The first port of call is to identify symptoms and problems, and understand how they are affecting a relationship. For instance, if one partner has the condition, and the other doesn’t, then the partner without symptoms may struggle to understand the behavior and reactions of the person suffering. This can lead to resentment and loneliness, which don’t help a relationship at the best of times.

If both partners have ADHD, then you could be looking at a communication stumbling block, and plentiful arguments and disagreements.

Understanding that this isn’t a reflection on you is important in order to accept the challenges ahead. Once you know this, you can look forward in a more positive manner.
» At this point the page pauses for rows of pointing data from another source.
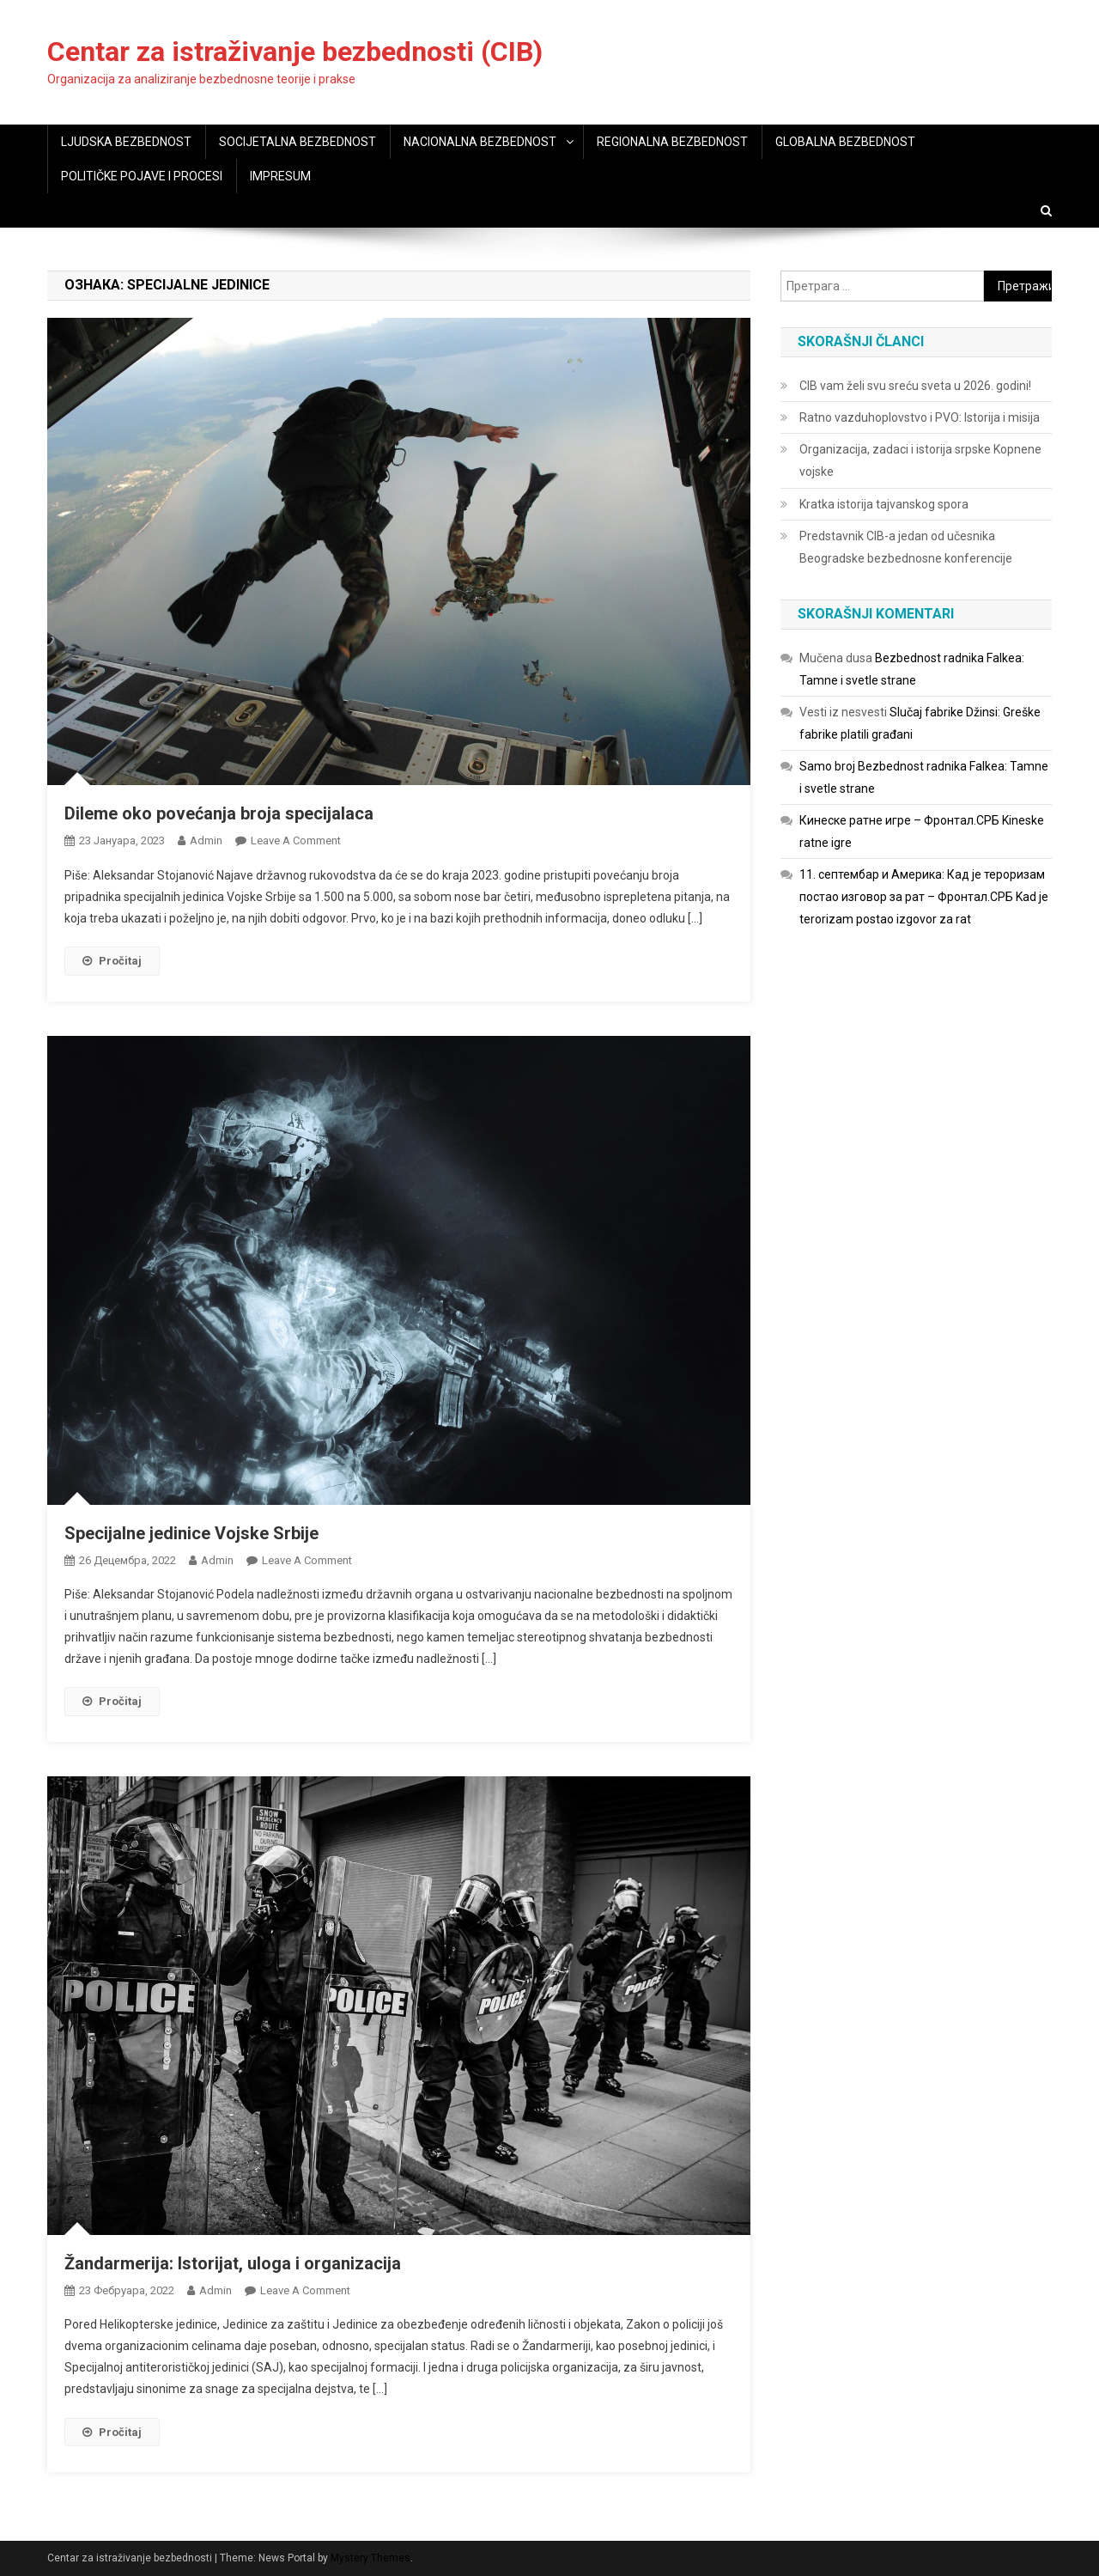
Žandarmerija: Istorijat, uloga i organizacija (232, 2263)
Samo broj (827, 766)
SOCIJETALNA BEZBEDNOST (297, 142)
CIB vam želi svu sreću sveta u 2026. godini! (915, 386)
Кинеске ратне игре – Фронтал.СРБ (899, 820)
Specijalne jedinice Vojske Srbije (191, 1533)
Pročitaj (112, 960)
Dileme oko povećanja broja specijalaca (218, 813)
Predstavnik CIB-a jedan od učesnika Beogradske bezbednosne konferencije (905, 547)
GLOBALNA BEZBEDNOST (845, 142)
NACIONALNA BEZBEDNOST (480, 142)
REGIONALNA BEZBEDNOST (672, 142)
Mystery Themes (370, 2558)
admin (206, 840)
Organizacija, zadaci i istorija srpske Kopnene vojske (920, 460)
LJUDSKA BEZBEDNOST (126, 142)
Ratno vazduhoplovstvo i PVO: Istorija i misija (919, 417)
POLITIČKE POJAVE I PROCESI (141, 176)
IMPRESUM (280, 176)
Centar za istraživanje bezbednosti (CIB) (295, 51)
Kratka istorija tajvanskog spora (883, 504)
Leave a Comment (296, 840)
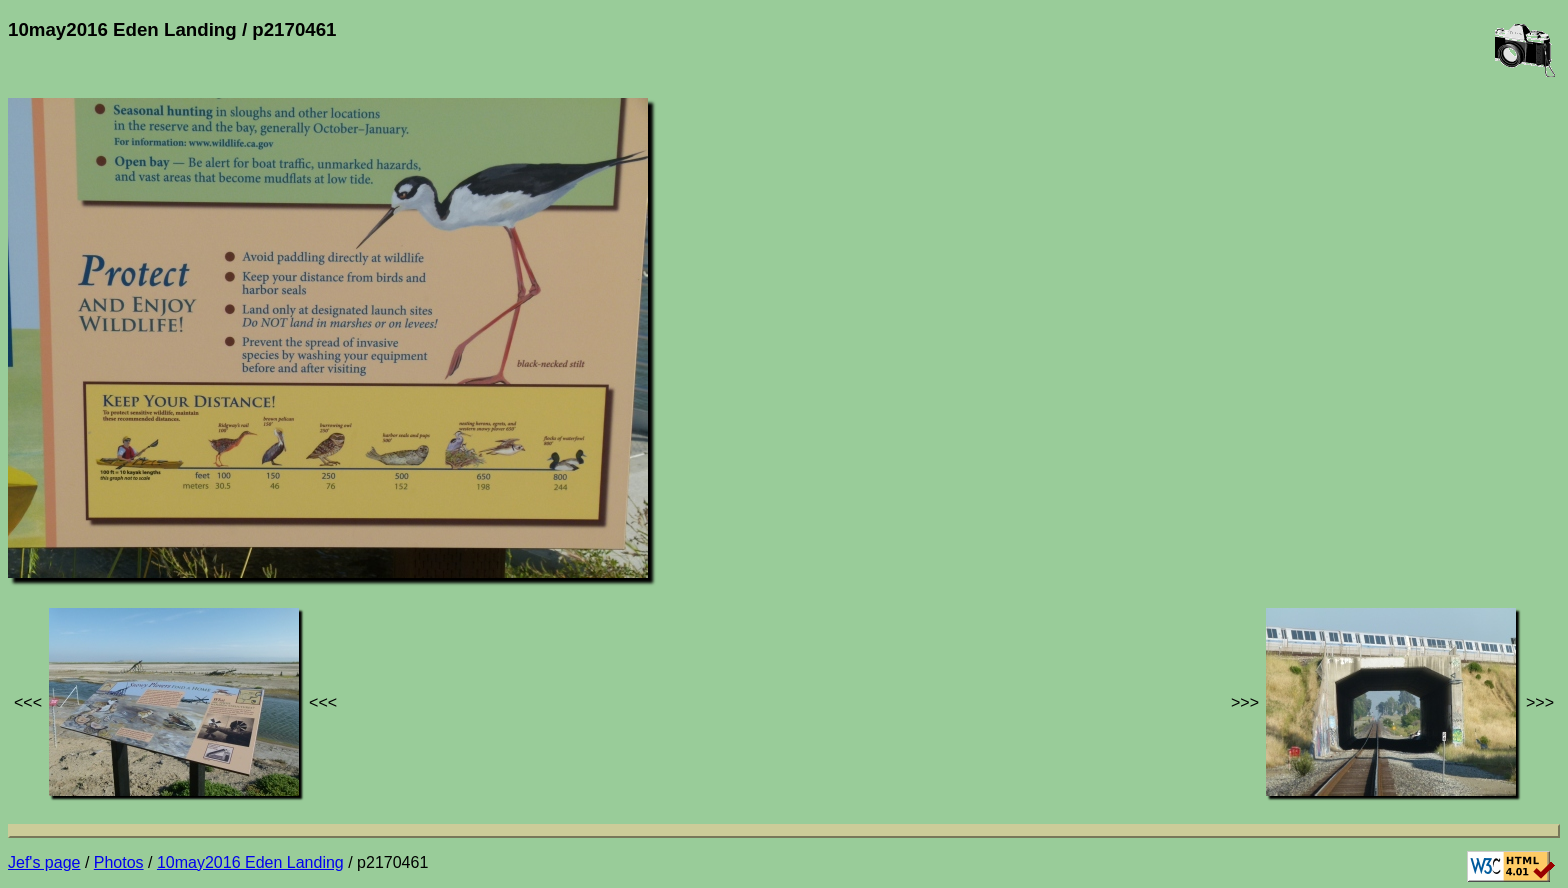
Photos (119, 862)
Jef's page (44, 862)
Hyperfocus can be one of those things that affects a relationship connected with ADHD. Sufferers tend to be all or nothing in the early stages of dating, and as time moves on, and things progress, the sufferer almost seems to lose interest, or that’s how it seems to the other person anyway. In reality, this isn’t the problem at all, and it’s simply a symptom of ADHD.The key here is to work on maintaining a connection and working on intimacy, to keep both parties happy.
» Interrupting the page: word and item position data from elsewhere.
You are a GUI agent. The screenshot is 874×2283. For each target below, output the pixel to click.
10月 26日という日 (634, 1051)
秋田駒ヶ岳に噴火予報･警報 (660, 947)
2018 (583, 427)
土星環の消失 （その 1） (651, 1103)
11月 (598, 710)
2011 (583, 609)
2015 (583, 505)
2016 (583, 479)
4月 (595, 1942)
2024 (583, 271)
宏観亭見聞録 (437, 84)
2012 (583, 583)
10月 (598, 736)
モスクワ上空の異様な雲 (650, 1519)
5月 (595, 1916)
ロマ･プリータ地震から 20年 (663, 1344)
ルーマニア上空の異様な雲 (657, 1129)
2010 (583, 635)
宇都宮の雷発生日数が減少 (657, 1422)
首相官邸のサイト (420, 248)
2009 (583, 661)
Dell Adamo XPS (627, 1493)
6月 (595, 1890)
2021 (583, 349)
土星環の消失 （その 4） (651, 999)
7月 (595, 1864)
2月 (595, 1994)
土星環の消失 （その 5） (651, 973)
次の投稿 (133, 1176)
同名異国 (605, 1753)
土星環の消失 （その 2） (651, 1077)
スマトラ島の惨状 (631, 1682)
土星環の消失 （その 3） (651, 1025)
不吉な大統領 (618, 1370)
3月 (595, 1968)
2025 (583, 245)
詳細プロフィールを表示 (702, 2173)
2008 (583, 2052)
Another issue can be the ‘walking on egg shells’ feeling, whereby one partner can feel like they’re always doing something wrong, and arguments abound. Again, it’s important to recognise that it’s the condition doing this, and not that there is anything particularly wrong underlying. This is a common issue which rears its head in ADHD affected relationships, and one that is easily managed once recognized.

Basically ADHD matters, and it’s important to realize this fact, and not just brush it under the carpet and think it will go away. A proper assessment, treatment and management will make relationships easier to manage, and when both parties understand the challenges ahead, there’s no reason why a happy, healthy, and successful relationship can’t be maintained.